The album was released for the first time on vinyl on 21 June 2019, as a part of The Collection: Volume 2 box set. It was then issued on its own in 2022.

==Reception==
Euphoria received fairly positive reviews. Rating the album 4 out of 5, Stephen Thomas Erlewine of AllMusic notes in his retrospective assessment that despite the band returning to their signature sound "no longer guarantees a hit at the close of the '90s", Euphoria is "a tight, attractive album with more than its share of big hooks, strong riffs, and memorable melodies." He concludes by saying that "what's best about Euphoria is that it's utterly not self-conscious. Def Leppard feels free to try straight pop, appropriate Gary Glitter riffs, or play straight metal, without caring whether it's hip or commercial. That doesn't mean Euphoria is a classic, but it does mean that it's their most appealing effort in over a decade."

Greg Kot of Rolling Stone, however, was more critical.
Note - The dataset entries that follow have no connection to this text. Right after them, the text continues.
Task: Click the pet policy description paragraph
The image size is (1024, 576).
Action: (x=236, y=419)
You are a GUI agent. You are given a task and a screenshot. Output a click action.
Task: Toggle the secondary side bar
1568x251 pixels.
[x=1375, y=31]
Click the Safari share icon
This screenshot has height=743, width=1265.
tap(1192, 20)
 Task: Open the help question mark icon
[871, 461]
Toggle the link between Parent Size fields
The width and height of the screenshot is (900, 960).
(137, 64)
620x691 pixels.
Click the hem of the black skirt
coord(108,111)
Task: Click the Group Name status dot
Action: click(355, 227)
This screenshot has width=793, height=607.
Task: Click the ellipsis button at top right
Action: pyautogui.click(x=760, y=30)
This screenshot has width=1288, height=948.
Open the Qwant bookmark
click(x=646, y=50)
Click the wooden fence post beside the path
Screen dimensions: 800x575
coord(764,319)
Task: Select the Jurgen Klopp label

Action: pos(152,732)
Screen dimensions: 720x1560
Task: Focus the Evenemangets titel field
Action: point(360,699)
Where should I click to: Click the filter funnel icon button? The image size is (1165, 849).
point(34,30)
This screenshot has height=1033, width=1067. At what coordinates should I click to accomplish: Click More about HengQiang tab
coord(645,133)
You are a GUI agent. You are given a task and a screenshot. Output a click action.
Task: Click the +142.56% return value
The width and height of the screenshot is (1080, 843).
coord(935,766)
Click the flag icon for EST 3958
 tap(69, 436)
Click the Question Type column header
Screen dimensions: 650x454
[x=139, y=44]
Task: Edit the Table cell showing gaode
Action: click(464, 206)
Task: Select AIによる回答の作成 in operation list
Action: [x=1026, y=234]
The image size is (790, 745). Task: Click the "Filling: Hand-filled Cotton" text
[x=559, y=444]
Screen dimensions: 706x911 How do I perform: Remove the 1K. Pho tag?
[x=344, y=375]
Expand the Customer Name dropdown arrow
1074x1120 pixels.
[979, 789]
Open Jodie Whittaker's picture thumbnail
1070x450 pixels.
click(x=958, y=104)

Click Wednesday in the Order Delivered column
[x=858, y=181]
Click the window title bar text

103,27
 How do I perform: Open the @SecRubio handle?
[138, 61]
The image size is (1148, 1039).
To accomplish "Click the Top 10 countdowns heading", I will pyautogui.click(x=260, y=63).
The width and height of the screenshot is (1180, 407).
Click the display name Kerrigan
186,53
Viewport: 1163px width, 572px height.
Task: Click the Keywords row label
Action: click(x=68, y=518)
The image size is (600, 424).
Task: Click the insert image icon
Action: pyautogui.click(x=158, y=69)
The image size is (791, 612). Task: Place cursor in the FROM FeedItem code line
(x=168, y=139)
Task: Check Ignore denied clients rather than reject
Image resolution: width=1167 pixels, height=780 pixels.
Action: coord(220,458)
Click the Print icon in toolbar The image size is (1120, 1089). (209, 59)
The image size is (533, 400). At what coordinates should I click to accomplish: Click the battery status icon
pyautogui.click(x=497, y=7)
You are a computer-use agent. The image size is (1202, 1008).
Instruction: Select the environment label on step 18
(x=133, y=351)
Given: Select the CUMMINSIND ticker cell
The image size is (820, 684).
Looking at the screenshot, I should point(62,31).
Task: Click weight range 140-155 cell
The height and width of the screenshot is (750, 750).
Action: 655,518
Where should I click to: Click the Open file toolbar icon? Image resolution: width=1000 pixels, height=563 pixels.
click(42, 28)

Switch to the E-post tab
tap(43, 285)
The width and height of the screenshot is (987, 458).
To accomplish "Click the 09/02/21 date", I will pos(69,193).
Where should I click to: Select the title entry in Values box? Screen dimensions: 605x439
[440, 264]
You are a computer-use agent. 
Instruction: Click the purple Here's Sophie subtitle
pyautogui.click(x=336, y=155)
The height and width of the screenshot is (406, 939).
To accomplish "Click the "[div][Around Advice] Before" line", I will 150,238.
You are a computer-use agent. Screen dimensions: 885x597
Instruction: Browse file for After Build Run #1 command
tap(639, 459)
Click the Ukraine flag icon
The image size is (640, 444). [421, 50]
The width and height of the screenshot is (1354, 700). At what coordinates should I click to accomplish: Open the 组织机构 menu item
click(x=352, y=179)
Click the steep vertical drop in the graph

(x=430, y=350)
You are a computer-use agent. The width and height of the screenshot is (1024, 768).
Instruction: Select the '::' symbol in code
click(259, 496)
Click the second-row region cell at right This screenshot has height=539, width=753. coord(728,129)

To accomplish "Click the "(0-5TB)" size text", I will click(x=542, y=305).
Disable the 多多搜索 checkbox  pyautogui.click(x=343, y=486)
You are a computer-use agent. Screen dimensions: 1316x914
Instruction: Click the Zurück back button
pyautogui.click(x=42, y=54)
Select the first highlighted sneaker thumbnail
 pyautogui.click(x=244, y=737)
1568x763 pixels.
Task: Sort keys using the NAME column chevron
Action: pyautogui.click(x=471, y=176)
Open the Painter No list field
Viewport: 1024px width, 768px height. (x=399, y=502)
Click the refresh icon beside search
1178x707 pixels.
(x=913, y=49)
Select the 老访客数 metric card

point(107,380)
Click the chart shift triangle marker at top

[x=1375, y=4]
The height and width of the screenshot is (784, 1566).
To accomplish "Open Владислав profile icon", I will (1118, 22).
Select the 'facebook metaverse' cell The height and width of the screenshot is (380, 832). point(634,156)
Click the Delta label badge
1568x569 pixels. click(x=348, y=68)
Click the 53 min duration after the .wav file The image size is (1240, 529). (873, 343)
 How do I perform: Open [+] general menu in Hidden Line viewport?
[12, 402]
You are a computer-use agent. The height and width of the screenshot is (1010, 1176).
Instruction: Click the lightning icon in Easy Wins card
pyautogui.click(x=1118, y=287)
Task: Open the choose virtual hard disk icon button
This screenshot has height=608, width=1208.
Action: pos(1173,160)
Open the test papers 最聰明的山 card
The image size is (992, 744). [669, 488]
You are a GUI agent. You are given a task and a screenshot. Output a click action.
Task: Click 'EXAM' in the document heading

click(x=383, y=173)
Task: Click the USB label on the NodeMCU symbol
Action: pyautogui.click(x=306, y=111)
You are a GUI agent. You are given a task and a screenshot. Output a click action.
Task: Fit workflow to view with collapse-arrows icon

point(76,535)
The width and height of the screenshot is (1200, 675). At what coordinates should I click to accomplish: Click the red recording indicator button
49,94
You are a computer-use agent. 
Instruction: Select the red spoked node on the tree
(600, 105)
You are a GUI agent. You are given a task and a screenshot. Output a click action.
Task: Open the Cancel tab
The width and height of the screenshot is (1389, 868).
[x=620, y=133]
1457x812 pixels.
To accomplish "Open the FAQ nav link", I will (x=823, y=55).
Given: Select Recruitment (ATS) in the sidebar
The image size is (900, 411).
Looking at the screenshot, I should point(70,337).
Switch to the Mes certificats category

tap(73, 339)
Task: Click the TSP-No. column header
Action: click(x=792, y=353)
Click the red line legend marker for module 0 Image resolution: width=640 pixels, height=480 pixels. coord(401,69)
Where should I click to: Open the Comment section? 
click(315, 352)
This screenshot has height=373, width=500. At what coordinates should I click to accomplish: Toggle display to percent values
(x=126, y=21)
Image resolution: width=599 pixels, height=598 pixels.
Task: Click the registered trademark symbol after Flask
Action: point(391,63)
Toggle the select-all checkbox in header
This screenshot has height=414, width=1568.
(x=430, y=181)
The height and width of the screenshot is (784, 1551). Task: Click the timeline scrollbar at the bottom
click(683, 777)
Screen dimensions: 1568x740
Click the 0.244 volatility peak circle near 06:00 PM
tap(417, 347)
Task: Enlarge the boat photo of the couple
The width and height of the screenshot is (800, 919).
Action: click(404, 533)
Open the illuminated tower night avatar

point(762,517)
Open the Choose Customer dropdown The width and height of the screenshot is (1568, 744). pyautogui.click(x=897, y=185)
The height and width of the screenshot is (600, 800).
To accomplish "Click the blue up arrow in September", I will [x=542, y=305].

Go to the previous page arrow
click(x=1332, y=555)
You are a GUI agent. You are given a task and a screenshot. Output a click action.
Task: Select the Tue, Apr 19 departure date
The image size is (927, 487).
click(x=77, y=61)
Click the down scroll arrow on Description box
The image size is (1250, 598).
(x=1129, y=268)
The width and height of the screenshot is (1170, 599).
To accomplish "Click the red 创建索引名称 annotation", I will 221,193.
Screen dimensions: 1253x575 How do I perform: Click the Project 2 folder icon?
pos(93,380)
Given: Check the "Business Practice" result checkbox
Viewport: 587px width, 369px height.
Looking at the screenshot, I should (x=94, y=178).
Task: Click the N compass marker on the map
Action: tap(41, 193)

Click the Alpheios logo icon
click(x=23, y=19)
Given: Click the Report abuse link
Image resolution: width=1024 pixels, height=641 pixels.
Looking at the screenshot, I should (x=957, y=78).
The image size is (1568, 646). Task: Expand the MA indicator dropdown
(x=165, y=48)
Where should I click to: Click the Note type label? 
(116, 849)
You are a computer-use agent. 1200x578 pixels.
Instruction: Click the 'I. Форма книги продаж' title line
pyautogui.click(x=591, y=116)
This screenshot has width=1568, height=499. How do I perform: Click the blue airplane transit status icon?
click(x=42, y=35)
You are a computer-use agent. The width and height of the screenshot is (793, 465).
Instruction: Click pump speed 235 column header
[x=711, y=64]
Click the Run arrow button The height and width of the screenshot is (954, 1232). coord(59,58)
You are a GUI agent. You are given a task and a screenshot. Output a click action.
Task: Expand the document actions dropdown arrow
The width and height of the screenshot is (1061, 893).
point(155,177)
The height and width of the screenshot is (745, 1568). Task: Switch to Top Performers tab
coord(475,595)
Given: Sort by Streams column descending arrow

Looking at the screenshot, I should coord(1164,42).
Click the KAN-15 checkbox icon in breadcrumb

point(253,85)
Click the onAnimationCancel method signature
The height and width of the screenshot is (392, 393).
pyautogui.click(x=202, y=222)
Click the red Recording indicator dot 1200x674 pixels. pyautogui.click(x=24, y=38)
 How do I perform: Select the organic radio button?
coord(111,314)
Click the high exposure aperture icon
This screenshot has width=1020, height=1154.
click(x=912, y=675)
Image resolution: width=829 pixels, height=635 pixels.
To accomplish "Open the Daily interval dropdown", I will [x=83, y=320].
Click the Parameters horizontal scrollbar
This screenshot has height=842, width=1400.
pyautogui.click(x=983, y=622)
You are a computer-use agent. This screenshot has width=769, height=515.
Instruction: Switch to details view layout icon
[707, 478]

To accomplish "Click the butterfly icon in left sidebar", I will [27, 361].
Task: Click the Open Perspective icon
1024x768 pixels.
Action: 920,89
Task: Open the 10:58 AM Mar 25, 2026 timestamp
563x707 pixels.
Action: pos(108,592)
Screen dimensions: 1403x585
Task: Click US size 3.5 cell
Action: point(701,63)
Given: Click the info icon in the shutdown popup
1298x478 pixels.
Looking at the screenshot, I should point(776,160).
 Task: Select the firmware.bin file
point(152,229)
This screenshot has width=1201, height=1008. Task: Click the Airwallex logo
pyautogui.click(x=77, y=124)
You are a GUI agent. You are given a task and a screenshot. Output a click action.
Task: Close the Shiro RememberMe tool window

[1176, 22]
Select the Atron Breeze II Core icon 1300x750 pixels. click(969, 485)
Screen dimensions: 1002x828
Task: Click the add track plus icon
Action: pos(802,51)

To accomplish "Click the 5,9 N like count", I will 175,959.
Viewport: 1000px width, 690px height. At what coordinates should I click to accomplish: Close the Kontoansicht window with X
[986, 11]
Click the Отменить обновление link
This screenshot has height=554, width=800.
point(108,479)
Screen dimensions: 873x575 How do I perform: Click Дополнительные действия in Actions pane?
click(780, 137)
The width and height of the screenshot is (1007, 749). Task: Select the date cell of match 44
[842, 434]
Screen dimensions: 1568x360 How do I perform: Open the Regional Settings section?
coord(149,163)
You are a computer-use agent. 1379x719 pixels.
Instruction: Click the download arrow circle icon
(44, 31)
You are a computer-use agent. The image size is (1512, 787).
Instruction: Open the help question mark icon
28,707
He notes that "the defining characteristic of Euphoria is its bloodlessness, from the robotic drum tracks to the disconcertingly inhuman tone of those trademark massed vocal choruses", concluding that "the flesh-and-blood Def Leppard apparently never made it out of the Eighties alive."

== Track listing ==

| No. | Title | Writer(s) | Length |
|---|---|---|---|
| 1. | "Demolition Man" | Phil Collen; Vivian Campbell; Joe Elliott; | 3:24 |
| 2. | "Promises" | Collen; Robert John "Mutt" Lange; | 4:00 |
| 3. | "Back in Your Face" | Elliott; Collen; | 3:20 |
| 4. | "Goodbye" | Rick Savage; | 3:36 |
| 5. | "All Night" | Collen; Lange; | 3:38 |
| 6. | "Paper Sun" | Collen; Campbell; Elliott; Savage; Pete Woodroffe; | 5:27 |
| 7. | "It's Only Love" | Elliott; Lange; Savage; Campbell; | 4:06 |
| 8. | "21st Century Sha La La La Girl" | Collen; Elliott; Savage; | 4:07 |
| 9. | "To Be Alive" | Campbell; P.J. Smith; | 3:53 |
| 10. | "Disintegrate" (instrumental) | Collen | 2:51 |
| 11. | "Guilty" | Collen; Savage; Elliott; Campbell; Woodroffe; | 3:47 |
| 12. | "Day After Day" | Collen; Elliott; Campbell; | 4:36 |
| 13. | "Kings of Oblivion" | Elliott; Collen; Savage; | 4:22 |
| Total length: |  |  | 51:07 |

Japanese bonus track
| No. | Title | Writer(s) | Length |
|---|---|---|---|
| 14. | "I Am Your Child" | Elliott; Collen; Savage; | 3:27 |

Australian bonus tracks
| No. | Title | Writer(s) | Length |
|---|---|---|---|
| 14. | "Worlds Collide" | Elliott; Savage; | 3:45 |
| 15. | "Under My Wheels" (Alice Cooper cover) | Michael Bruce; Dennis Dunaway; Bob Ezrin; | 3:21 |

==Personnel==
===Def Leppard===
- Joe Elliott – lead vocals
- Phil Collen – guitar, backing vocals
- Vivian Campbell – guitar, backing vocals
- Rick Savage – bass guitar, backing vocals
- Rick Allen – drums

===Additional musicians===
- Robert John "Mutt" Lange – additional vocals (on "Promises" and "All Night"), additional guitars (on "All Night")
- Damon "Demon" Hill – end guitar solo (on "Demolition Man")
- Ciaran McGoldrick – hey's & claps (on "Back in Your Face")
- Gary Sullivan – hey's & claps (on "Back in Your Face")
- Ricky Warwick – hey's & claps (on "Back in Your Face")

===Technical personnel===
- Pete Woodroffe – producer, engineer, mixing engineer (at The Townhouse, London)
- Ronan McHugh – engineer
- Ger McDonnell – engineer
- Bob Ludwig – mastering engineer (at Gateway Mastering, Portland, Maine)
- Andie Airfix – artwork
- Andy Earl – photography

==Charts==

===Weekly charts===

| Chart (1999) | Peak position |
|---|---|
| Australian Albums (ARIA) | 59 |
| Austrian Albums (Ö3 Austria) | 48 |
| Canada Top Albums/CDs (RPM) | 32 |
| Finnish Albums (Suomen virallinen lista) | 16 |
| French Albums (SNEP) | 63 |
| German Albums (Offizielle Top 100) | 14 |
| Japanese Albums (Oricon) | 11 |
| Norwegian Albums (VG-lista) | 30 |
| Scottish Albums (OCC) | 20 |
| Swedish Albums (Sverigetopplistan) | 7 |
| Swiss Albums (Schweizer Hitparade) | 14 |
| UK Albums (OCC) | 11 |
| UK Rock & Metal Albums (OCC) | 1 |
| US Billboard 200 | 11 |

===Year-end charts===

| Chart (1999) | Position |
|---|---|
| US Billboard 200 | 193 |

==Certifications==

| Region | Certification | Certified units/sales |
| Canada (Music Canada) | Gold | 50,000^{^} |
| Japan (RIAJ) | Gold | 100,000^{^} |
| United States (RIAA) | Gold | 500,000^{^} |
^{^} Shipments figures based on certification alone.